Так вот что означает — идти в литературе от человека, видеть через человека! Как много, как далеко и широко способно видеть искусство именно благодаря специфике своей! Без нее нет, да и не нужно современное искусство. Современное. Ну а в будущем? В свое время Гегель утверждал, что в век науки, аналитического мышления искусство утратит свое первостепенное значение. Сегодня многие ученые видят будущее, новые возможности искусства как раз в таком сближении с наукой. Потому что наука стала реальной частью сознания и психологического состояния человека — главного объекта искусства. И еще потому, что искусство начинает эволюционировать от человековедения к «человечествоведению», утверждает И. Забелин в статье «Человечество — для чего оно?». И на этом этапе дальнейшая судьба «разных видов искусства в значительной степени станет определяться мерой их проникновения в грядущее» [6].
Но любая ступень «слияния» с наукой в едином «человечествоведении» не может освободить искусство и от функции, от роли «человековедения». Разве только если человечество утратит всякий интерес к индивидуальности. Но у нас другое представление о будущем человечества.
Можно по-разному оценивать характер и направление творческих поисков К. Чорного в середине двадцатых годов, когда он (и не один он) открыто увлекался психологическим анализом Достоевского. Одно нам кажется безусловным: поиск вел к человеку, в человеческую душу, и это было достояние на всю жизнь. Достояние, которое перекрывало все возможные потери.
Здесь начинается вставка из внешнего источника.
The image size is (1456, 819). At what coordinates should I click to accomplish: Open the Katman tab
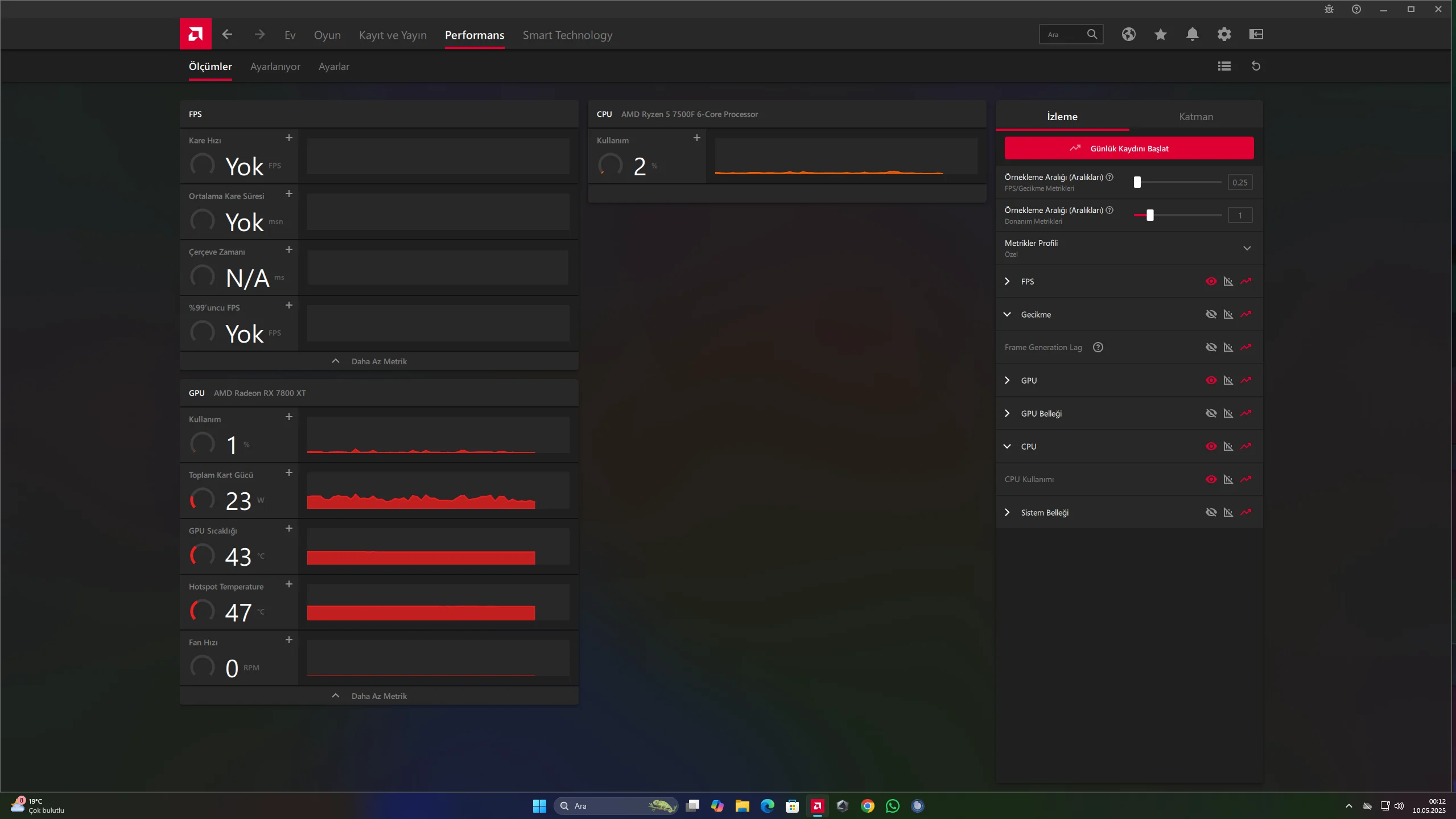pos(1195,117)
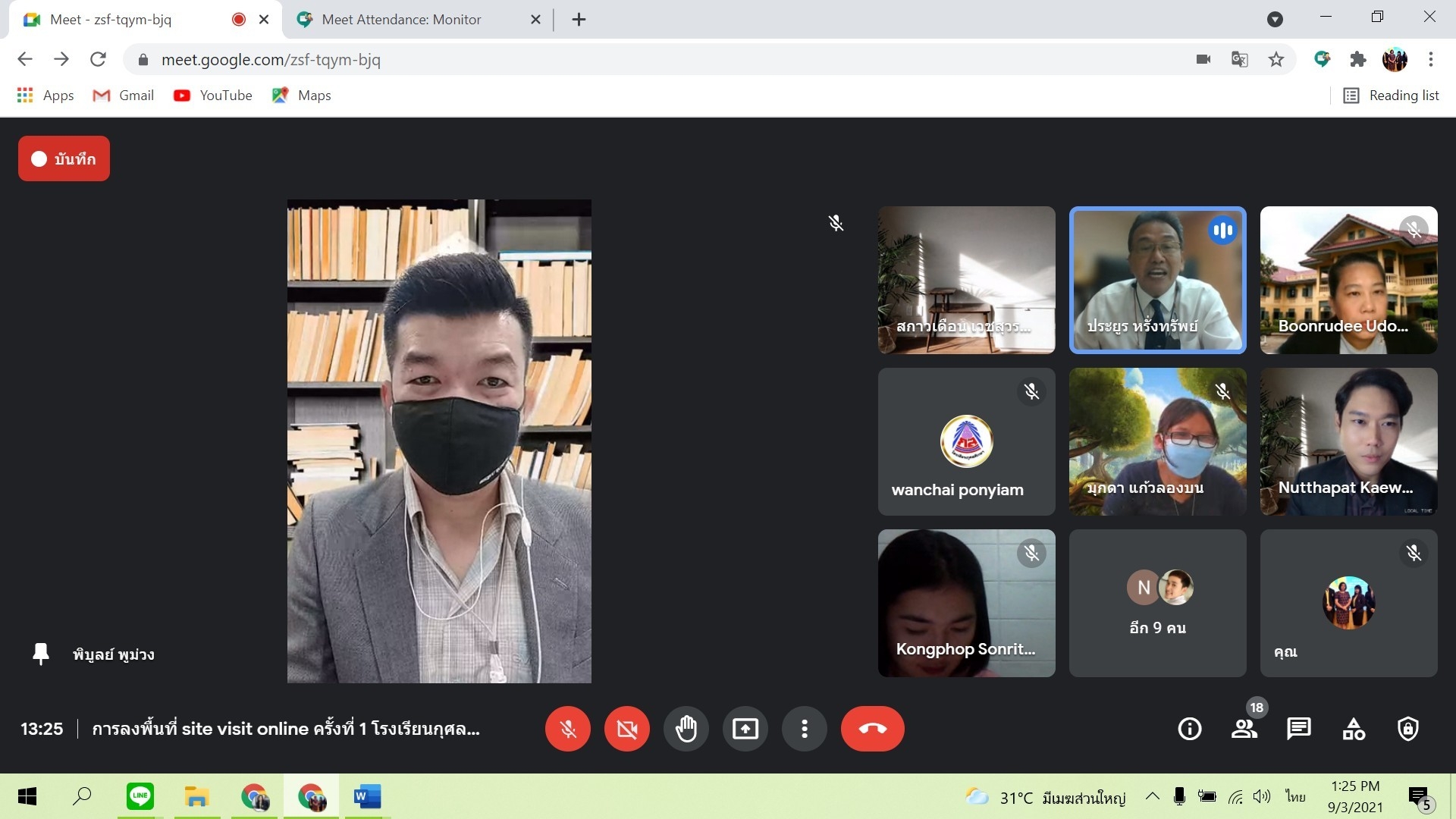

Есть у К. Чорного рассказ «Трагедия моего учителя» (1927). Поведав своему знакомому о беде старого человека, которого собственные дети гонят из дому, так как он, вдовец, вдруг позволил себе полюбить женщину и не хочет верить, что ему «помирать пора», рассказчик услышал от «своего знакомого» такой приговор человеку: «...я подвожу его под общий закон для таких людей — кто из них больше прав: он или дети? По-моему, дети должны полной пригоршней черпать жизнь, а он — «постольку, поскольку».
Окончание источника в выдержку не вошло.